— Start of INFORMATION SHOWN —

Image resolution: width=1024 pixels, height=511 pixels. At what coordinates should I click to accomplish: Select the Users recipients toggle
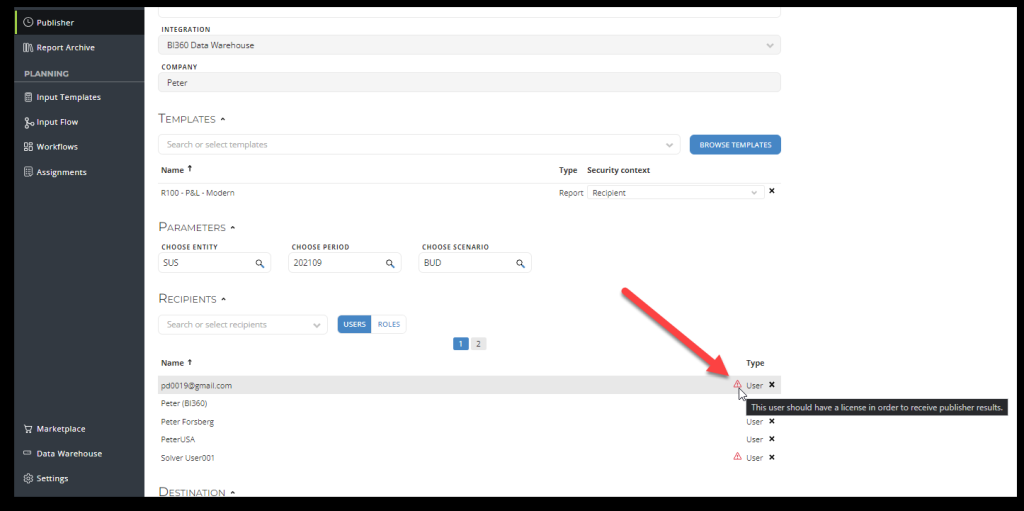click(x=354, y=324)
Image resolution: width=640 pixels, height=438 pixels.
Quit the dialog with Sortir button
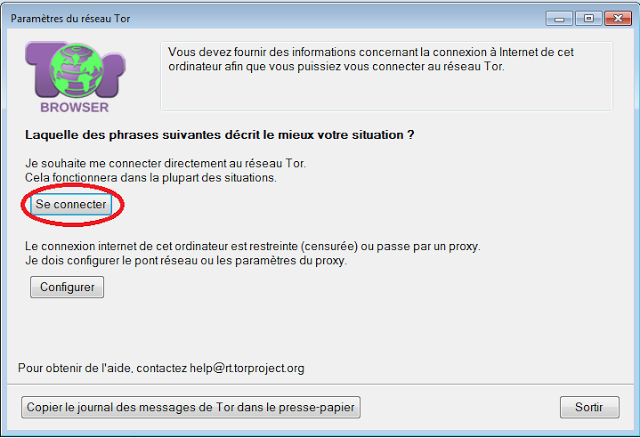pos(589,407)

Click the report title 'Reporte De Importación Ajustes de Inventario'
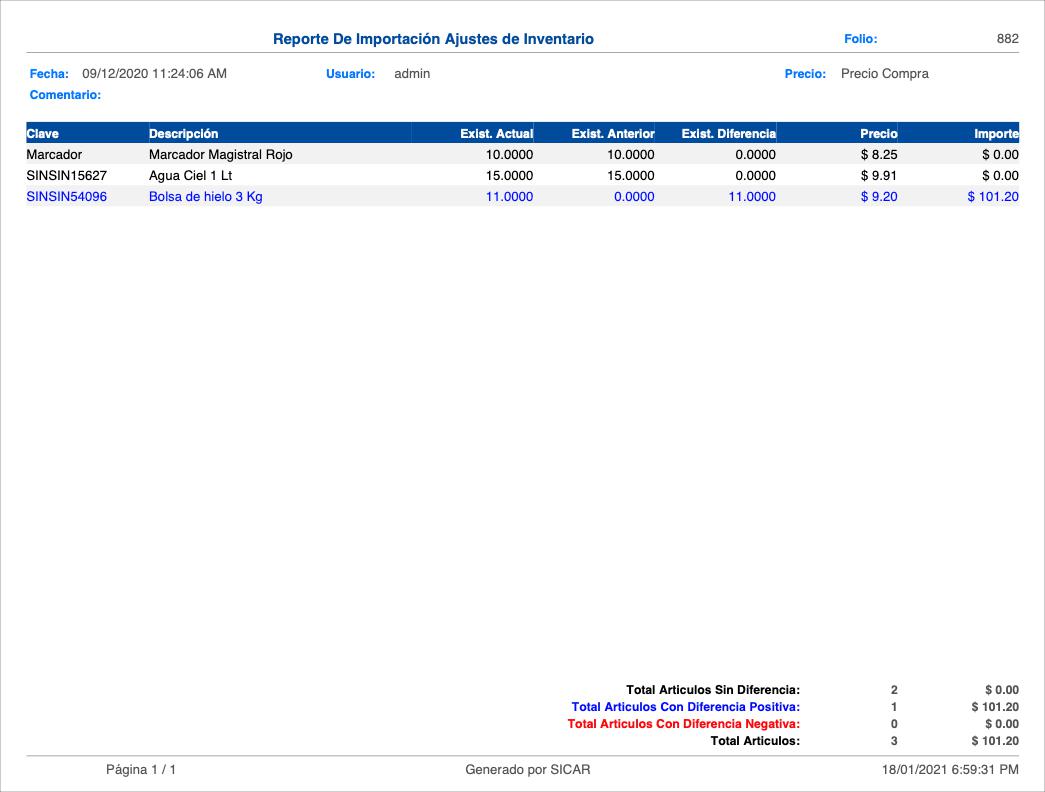[433, 39]
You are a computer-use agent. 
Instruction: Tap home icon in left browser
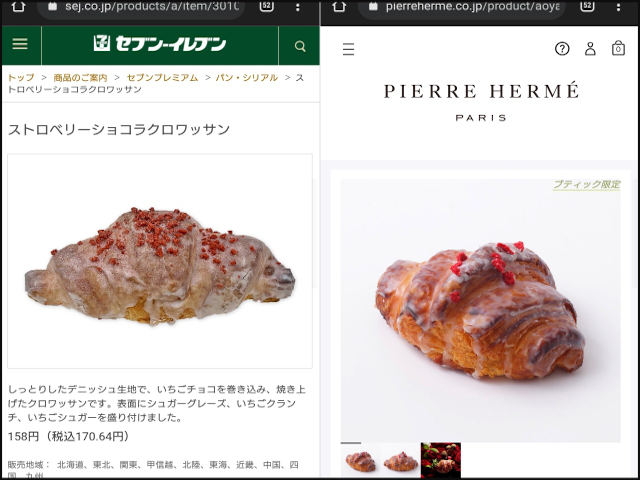click(x=18, y=6)
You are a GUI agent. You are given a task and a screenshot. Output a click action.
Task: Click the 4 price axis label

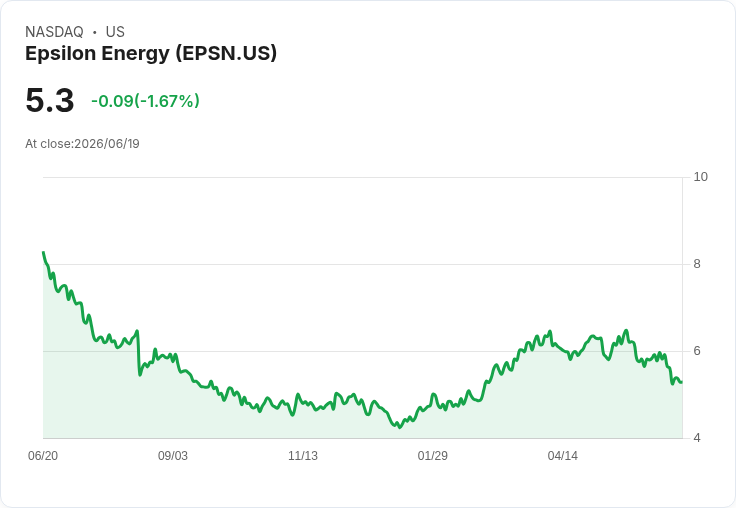click(x=697, y=438)
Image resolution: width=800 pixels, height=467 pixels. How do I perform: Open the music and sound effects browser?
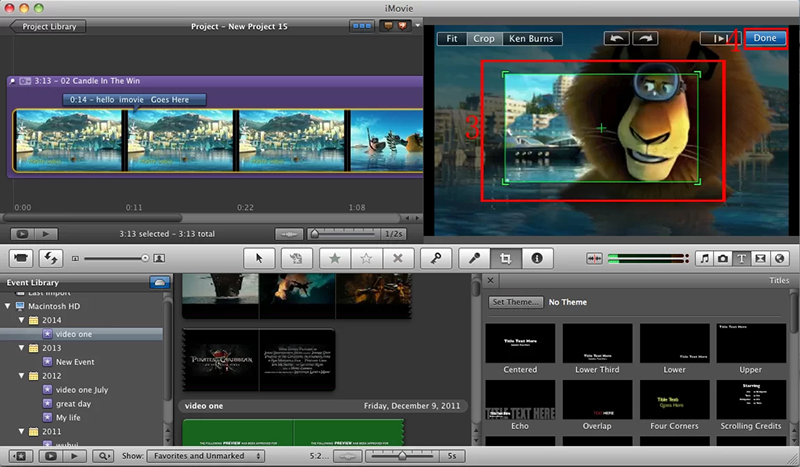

— End of INFORMATION SHOWN —

AIM: Please write out the data unchanged, from the line containing "Click the report" through the end of the data, leaving out the pictures.

OUTPUT:
Click the report title 'Reporte De Importación Ajustes de Inventario'
[433, 39]
You are a computer-use agent. 
Instruction: Tap home icon in left browser
click(x=18, y=6)
You are a GUI agent. You are given a task and a screenshot. Output a click action.
Task: Click the 4 price axis label

click(x=697, y=438)
Image resolution: width=800 pixels, height=467 pixels. How do I perform: Open the music and sound effects browser?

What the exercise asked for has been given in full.